Second, it can only detects an established breast tumour once it has reached around 10mm in size and furthermore, it has a high rate of inaccuracy (35%), which can either mean a wrong positive diagnosis and wholly unnecessary treatment. The latter including, at worst, mastectomy, or more seriously, it can miss a tumour entirely.
But third, and most importantly, even at 100% accuracy, a positive diagnosis can only ever confirm that you already have cancer. Similarly, a negative diagnosis only confirms that you don’t have cancer today, not that you won’t have cancer tomorrow.
So, where is the will to ensure that screening becomes preventative rather than simply a first step in the curative? Why, given the scientific evidence that it has for so long claimed wasn’t available, has the cancer industry – the NHS, researchers and charities – not committed itself to greater transparency in the war on cancer? Why, when there are other, options available, is there no support for patients to explore additional treatments and processes?
Dame Tessa Jowell’s various speeches on this subject in January strike quite a chord. Her argument, powerful in its simplicity, is that patients should, within reason, have the right to access experimental or non-traditional opportunities to either prevent or treat cancer.
At The Natural Doctor, we offer ThermoCheck breast thermography screening which is suitable for women of all ages because it uses thermal imaging to detect abnormal heat patterns and signatures in breast tissue which can indicate a cancer risk.
Moreover, it can pick up these abnormalities up to ten years before a mammogram can detect an existing tumour.

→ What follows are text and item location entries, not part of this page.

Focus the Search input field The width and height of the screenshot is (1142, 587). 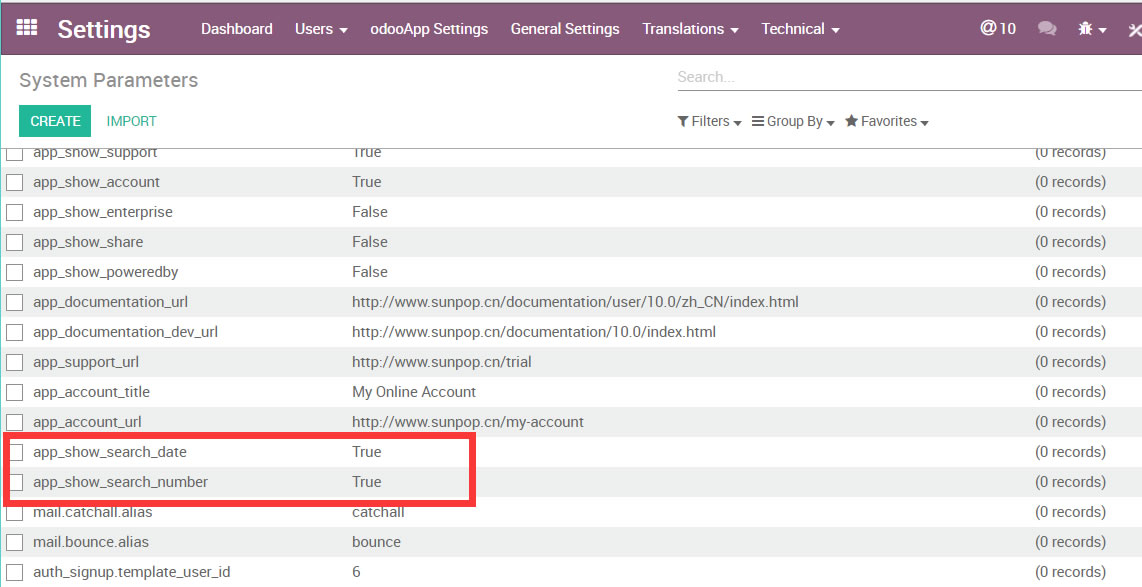pos(900,77)
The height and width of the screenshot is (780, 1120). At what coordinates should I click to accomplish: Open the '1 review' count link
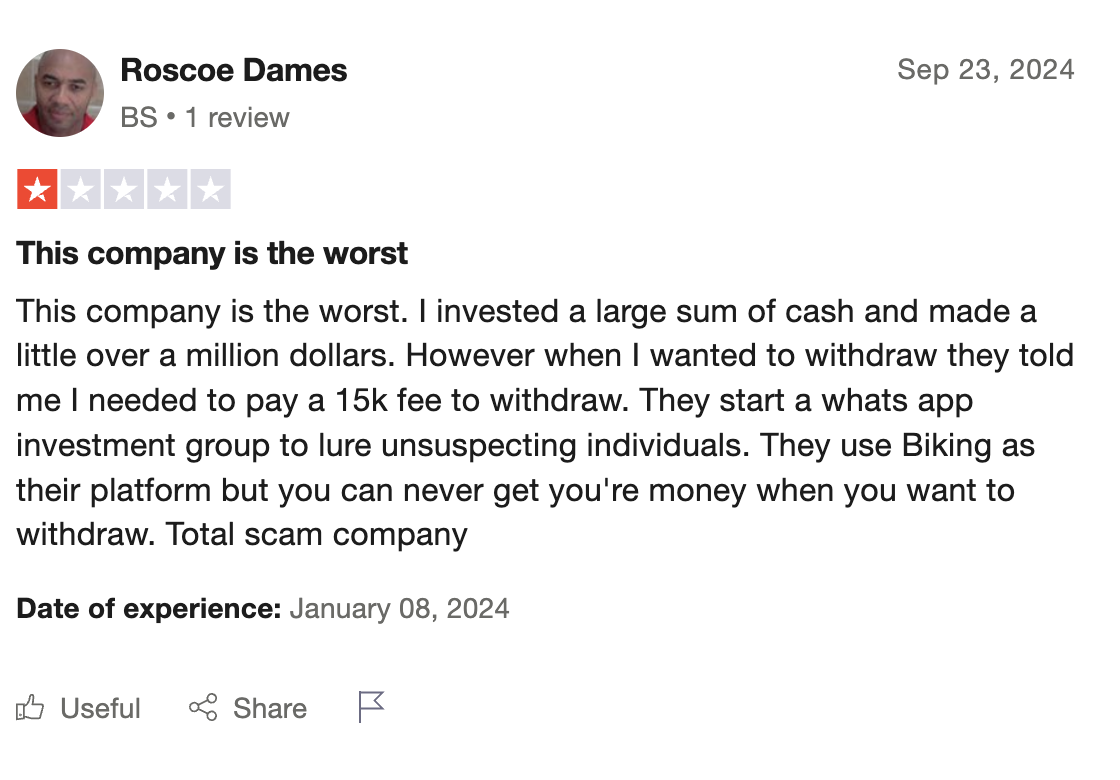tap(237, 117)
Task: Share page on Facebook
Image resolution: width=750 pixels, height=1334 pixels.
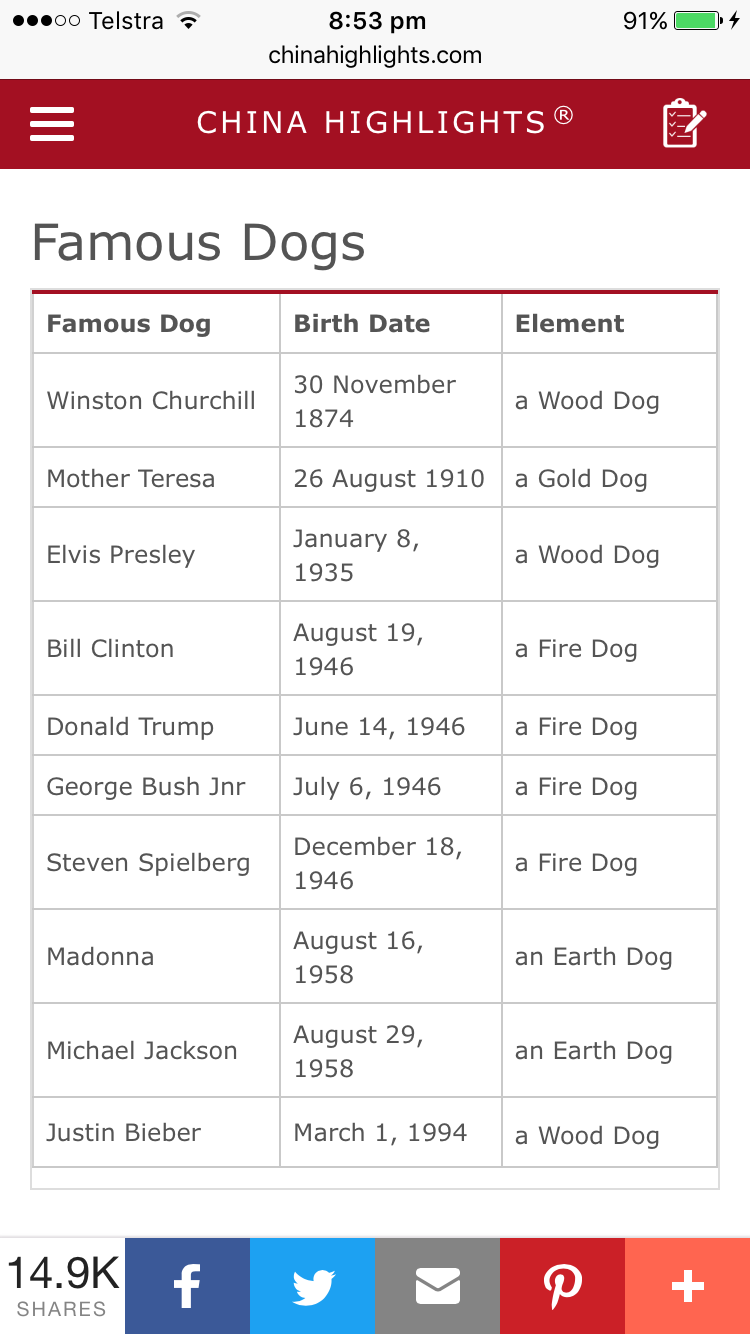Action: coord(187,1286)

That’s ten years in which to make nutritional and lifestyle changes that could avoid an individual contracting the disease at all.
Used regularly from an early age and complementing mammography in later life, it’s hard to see how thermography isn’t a powerful weapon in the arsenal of health care provision around cancer.
Ignoring for a moment the human cost of cancer in the lives that are lost and those that are irrevocably altered by the disease either through surgery or bereavement, the financial cost of cancer to our health service is astronomical.
It’s estimated that the cost of treating cancer in the UK runs at around £10bn. That’s £30,000 for every person diagnosed. In 2015, there were 55,000 new cases of invasive breast cancer. On average, then, breast cancer alone costs the NHS £1.65bn.
Quite how many of those 55,000 cases might have been averted through the use of complementary screening is, of course, impossible to say with any degree of certainty. But even if it was just 0.1%, it would save 55 people going through the trauma of the disease and reduce the NHS bill by £1.65m
Imagine what they could do with that.
The evidence, both scientific and financial, suggests there can now be no logical argument against the NHS providing access to experimental and non-traditional treatments and processes to prevent, manage and treat cancer.
Having a choice is about having options. In the case of breast cancer prevention, having one option – mammography – is no choice at all.